Rows from a dataset:
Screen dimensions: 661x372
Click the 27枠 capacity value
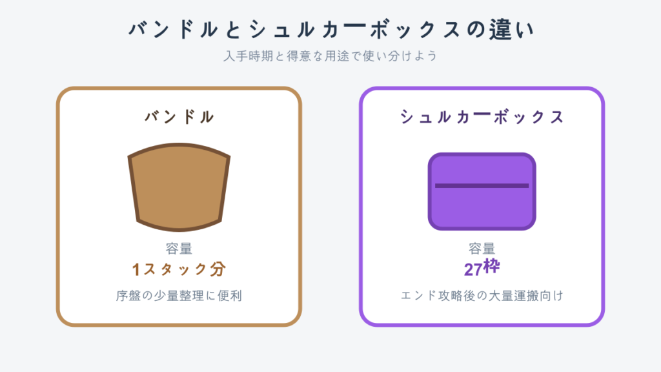(482, 268)
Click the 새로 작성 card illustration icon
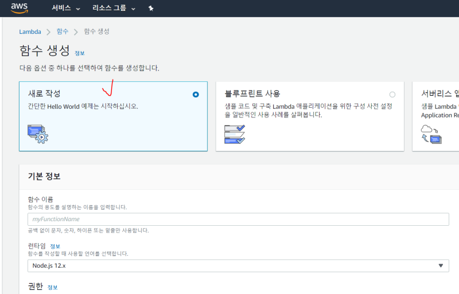 (38, 133)
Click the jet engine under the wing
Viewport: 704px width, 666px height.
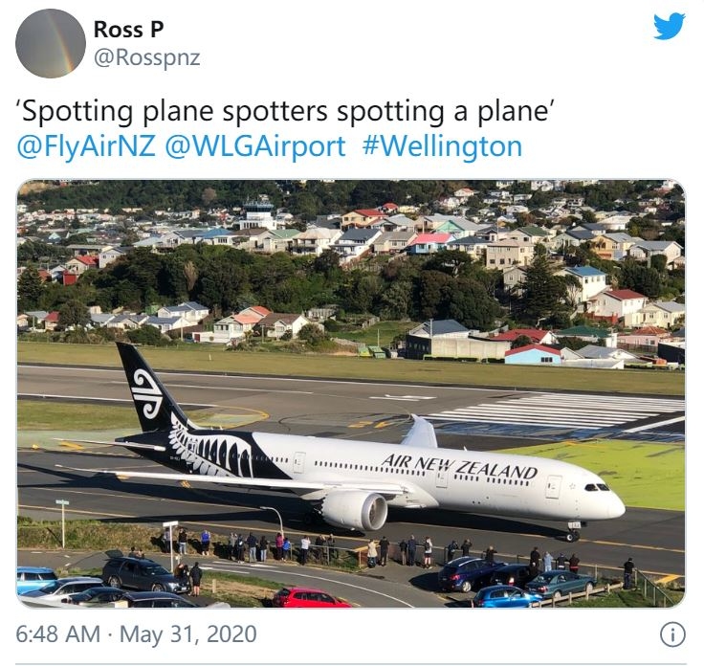coord(355,510)
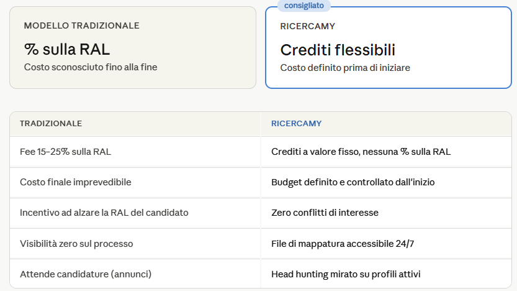
Task: Select "Incentivo ad alzare la RAL" cell
Action: click(104, 213)
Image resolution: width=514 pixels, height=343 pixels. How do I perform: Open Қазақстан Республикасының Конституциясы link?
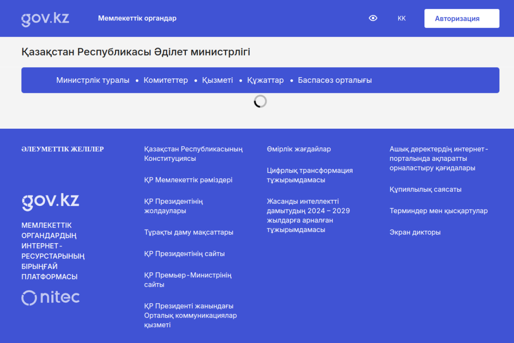(193, 154)
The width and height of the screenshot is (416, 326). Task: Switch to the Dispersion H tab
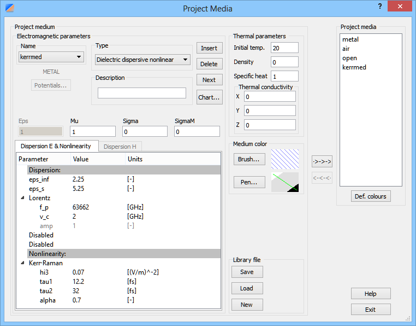[120, 147]
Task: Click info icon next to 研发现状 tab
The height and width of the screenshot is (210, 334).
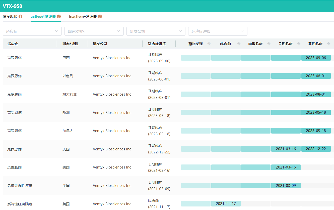Action: pyautogui.click(x=21, y=17)
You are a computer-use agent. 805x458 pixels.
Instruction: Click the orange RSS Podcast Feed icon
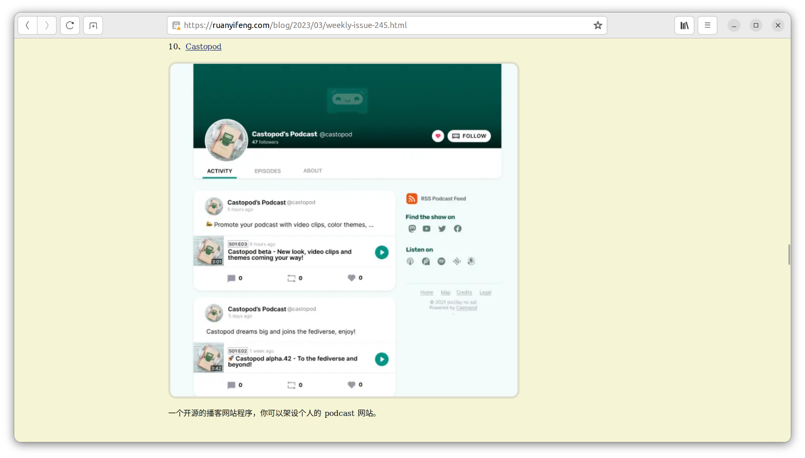(412, 199)
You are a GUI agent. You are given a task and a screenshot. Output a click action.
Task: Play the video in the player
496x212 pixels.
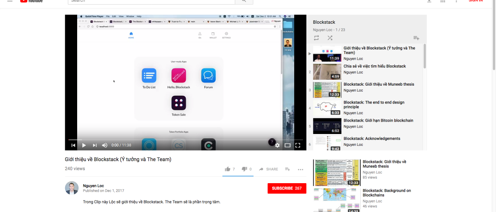point(84,145)
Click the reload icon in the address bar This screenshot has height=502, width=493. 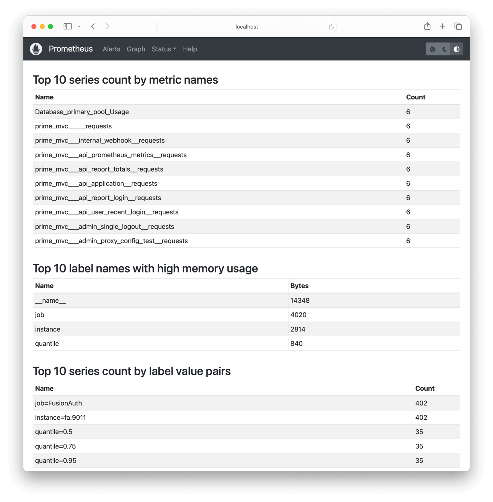click(x=331, y=27)
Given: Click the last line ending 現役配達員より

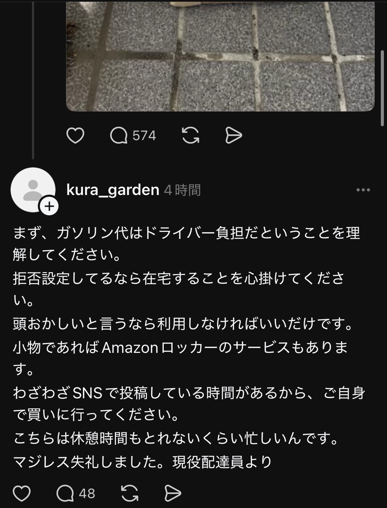Looking at the screenshot, I should (142, 462).
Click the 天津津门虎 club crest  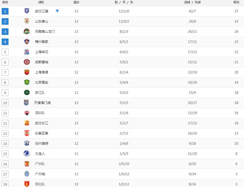coord(26,103)
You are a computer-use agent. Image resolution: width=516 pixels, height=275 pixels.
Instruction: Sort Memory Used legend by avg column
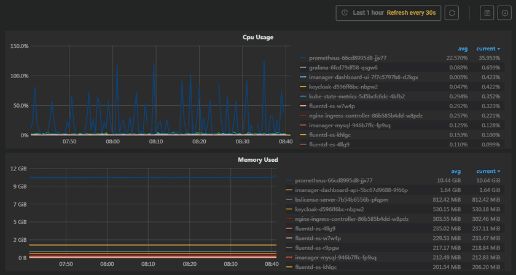point(455,172)
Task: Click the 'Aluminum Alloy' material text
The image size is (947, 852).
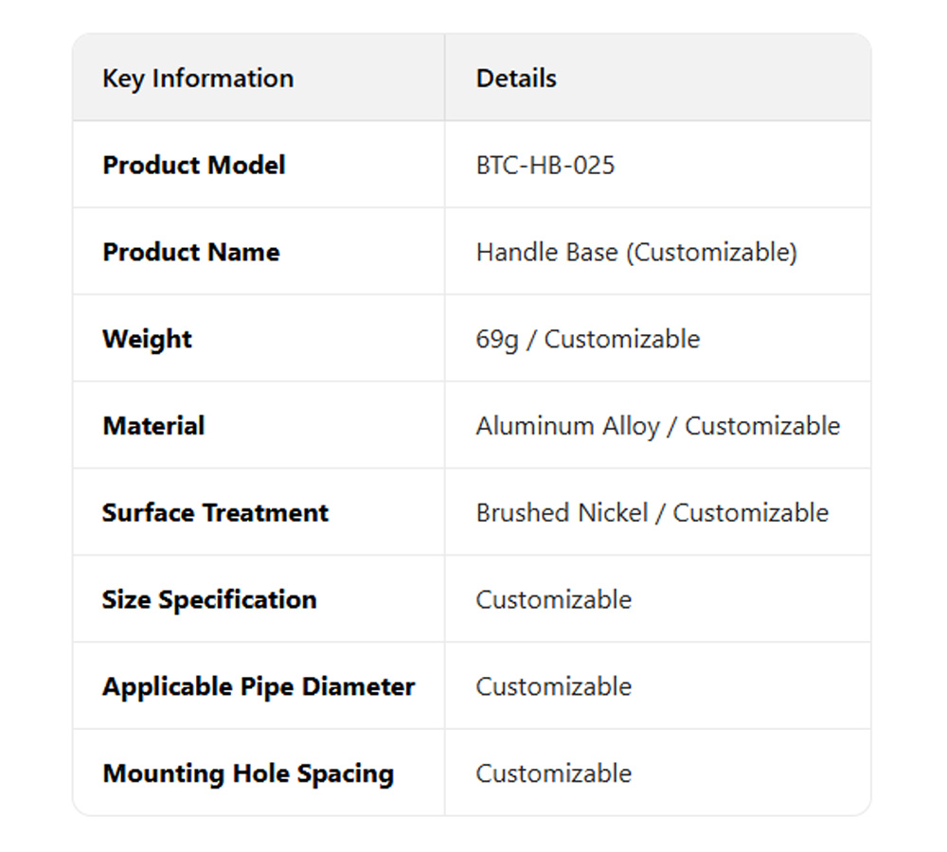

■ Exercise prompt ■
Rewrite the records between the lines holding "Click the 새로 작성 card illustration icon" and "Action: click(104, 213)", inclusive, with "jet engine" changed to "turbofan engine" and everything else left the same. Leave the pictures out.

■ Solution for this exercise ■
Click the 새로 작성 card illustration icon
 (38, 133)
Click the turbofan engine under the wing
Viewport: 704px width, 666px height.
coord(355,510)
Task: Select "Incentivo ad alzare la RAL" cell
Action: click(104, 213)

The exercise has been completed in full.